_TASK STATEMENT_
Would you copy the records below, exactly and only from their first line through the line containing "Task: Click the newspaper icon next to BLOG", without any pictures?

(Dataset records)

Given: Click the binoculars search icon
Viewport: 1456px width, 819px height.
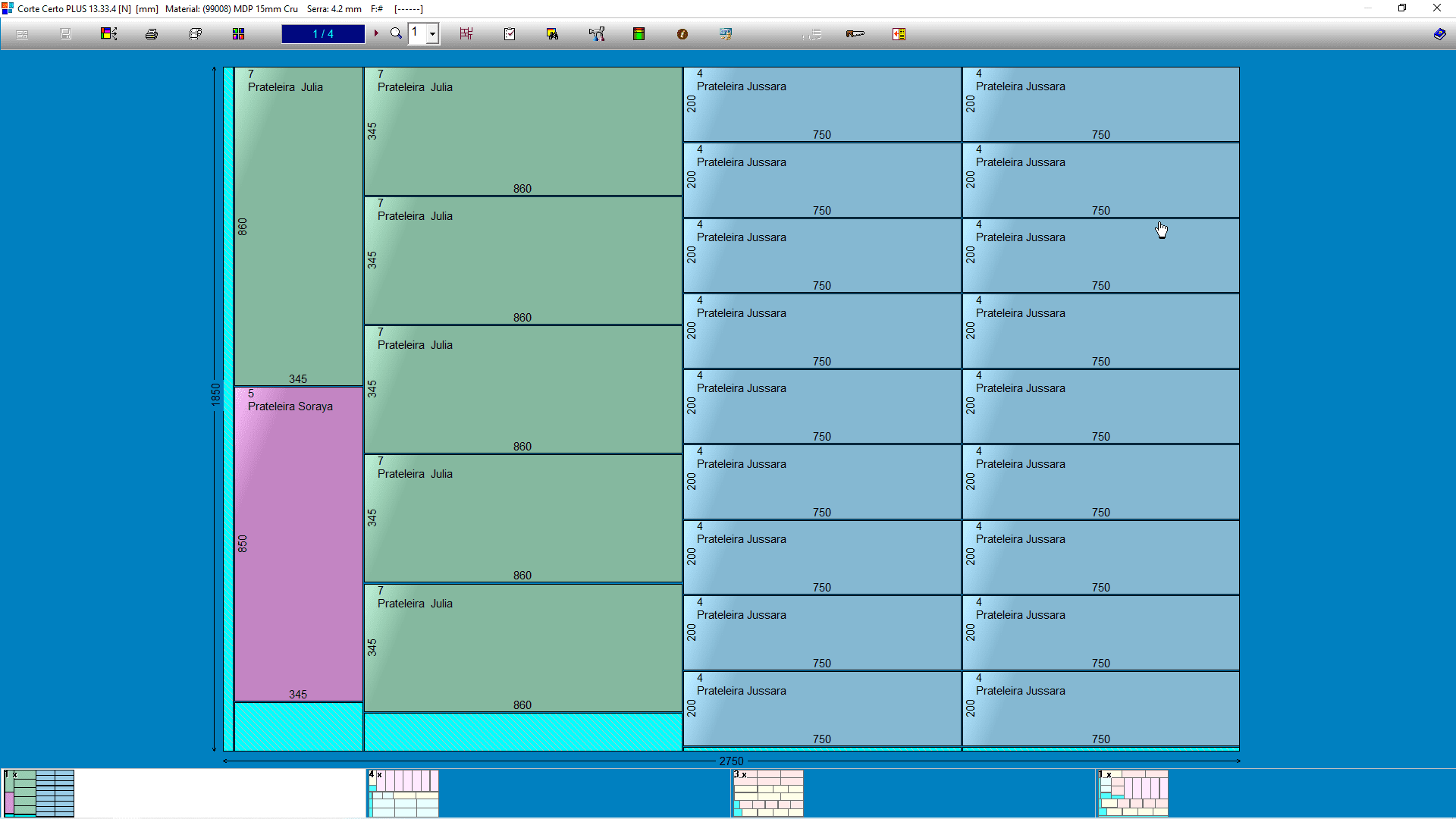Looking at the screenshot, I should pos(552,34).
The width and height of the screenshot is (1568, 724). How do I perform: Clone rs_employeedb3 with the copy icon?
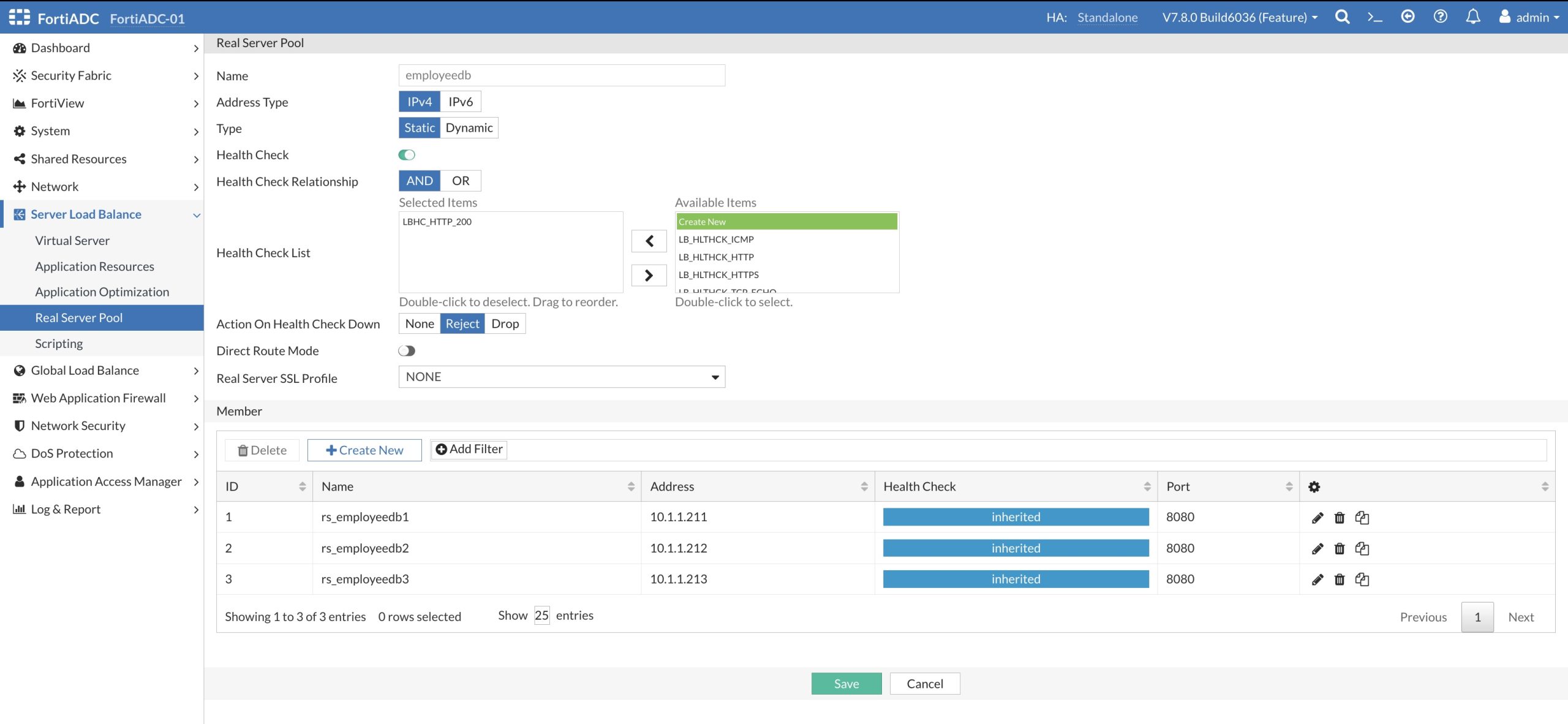[x=1362, y=579]
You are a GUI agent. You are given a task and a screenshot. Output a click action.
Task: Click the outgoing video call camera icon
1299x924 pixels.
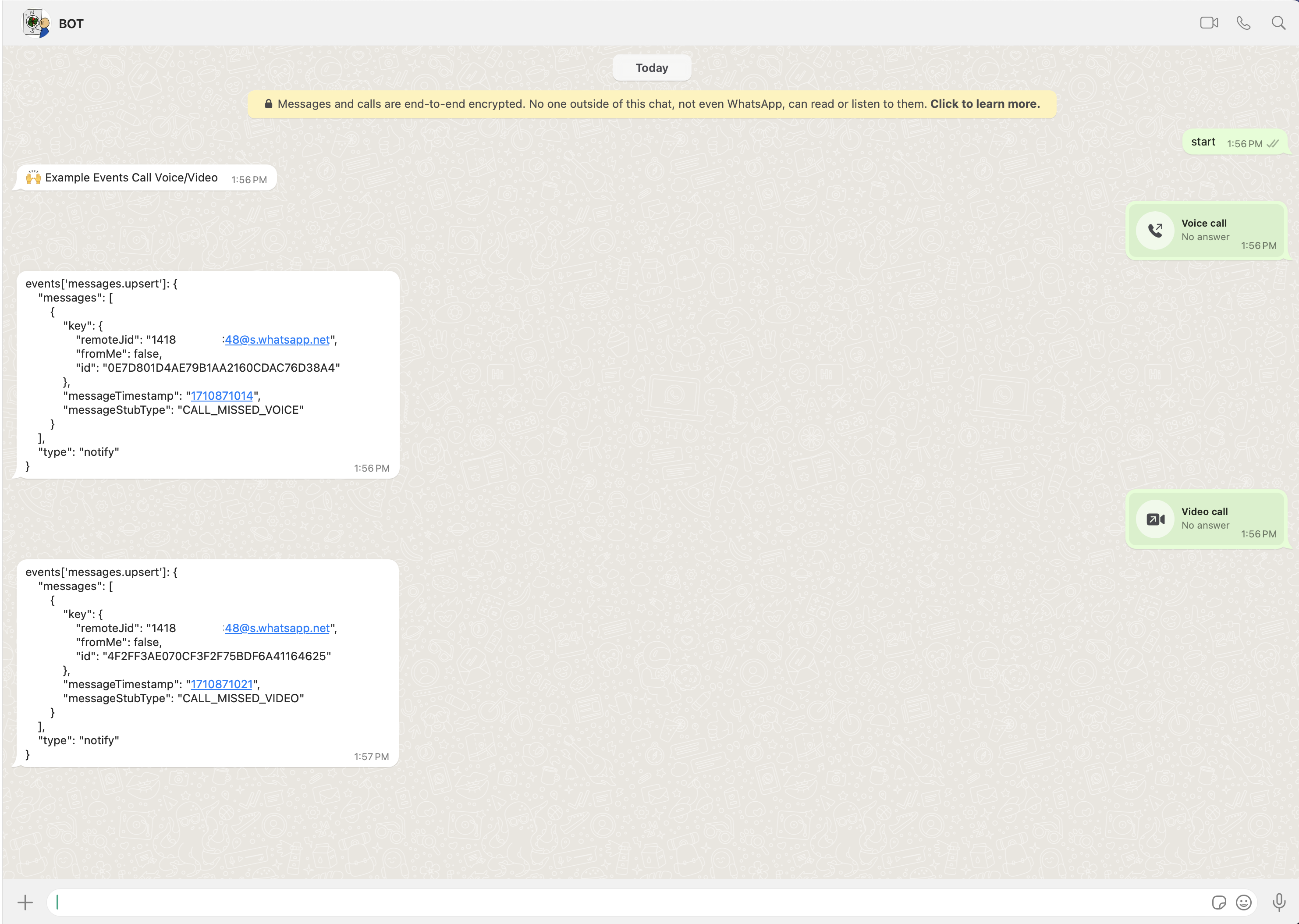(1155, 519)
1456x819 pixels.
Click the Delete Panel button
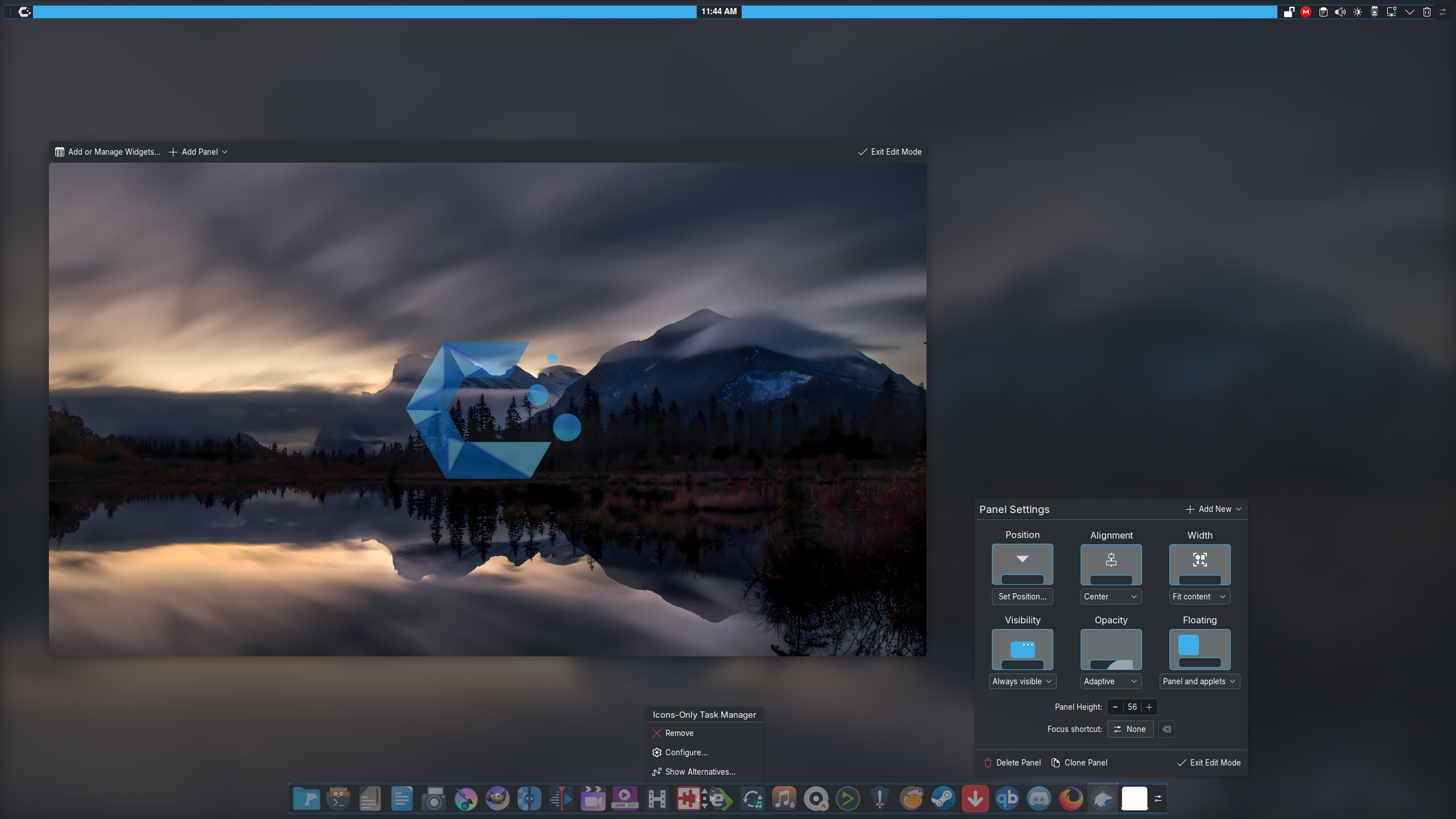tap(1012, 763)
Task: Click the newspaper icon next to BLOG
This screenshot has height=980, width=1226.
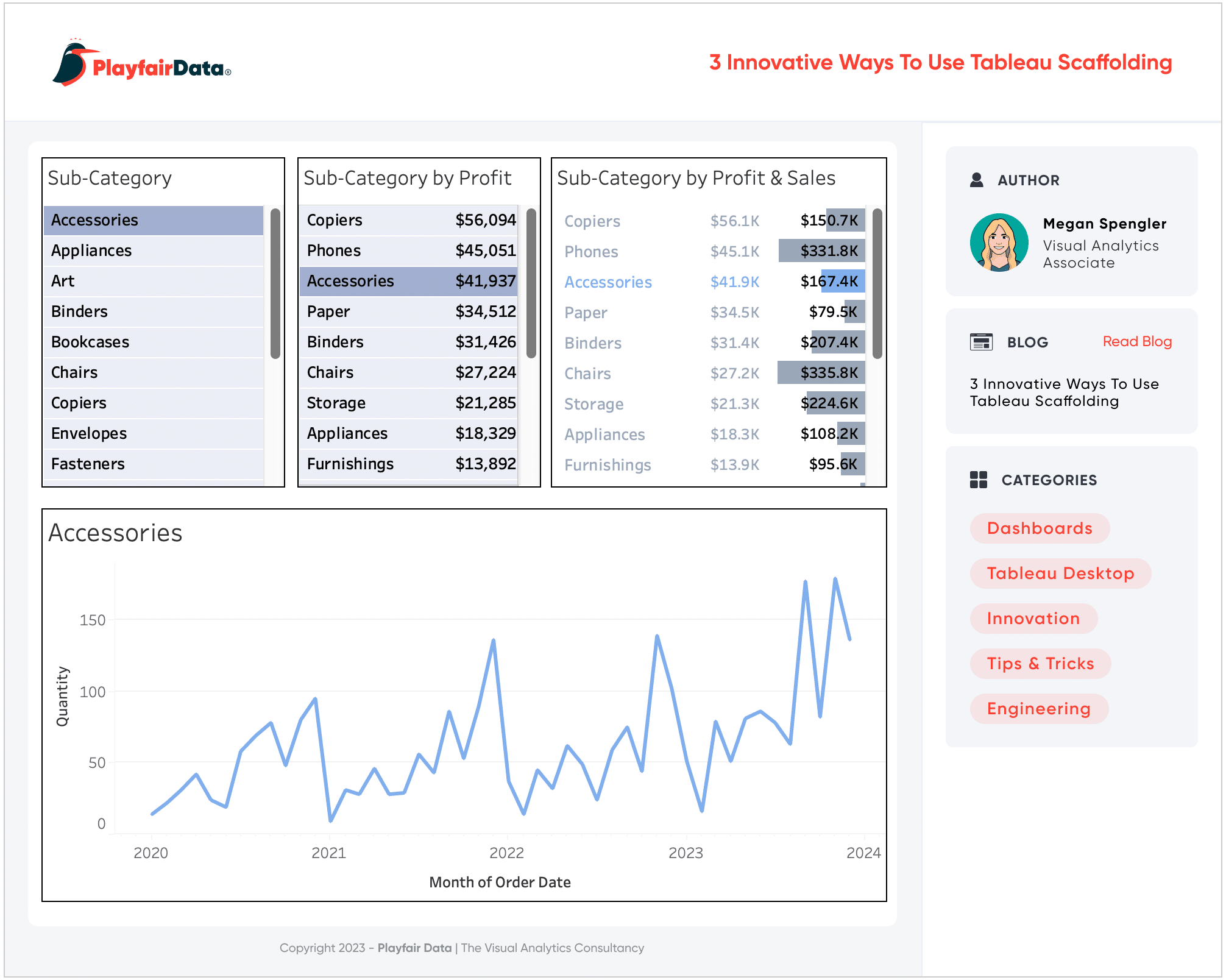Action: [x=980, y=342]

_PROBLEM SOLUTION_
Given: Click the binoculars search icon
Viewport: 1456px width, 819px height.
Looking at the screenshot, I should pos(552,34).
The width and height of the screenshot is (1568, 724). How do I perform: Clone rs_employeedb3 with the copy icon?
[x=1362, y=579]
You are a GUI agent. You are given a task and a screenshot. Output a click action.
Task: Click the outgoing video call camera icon
1299x924 pixels.
(1155, 519)
1456x819 pixels.
Click the Delete Panel button
tap(1012, 763)
Task: Click the newspaper icon next to BLOG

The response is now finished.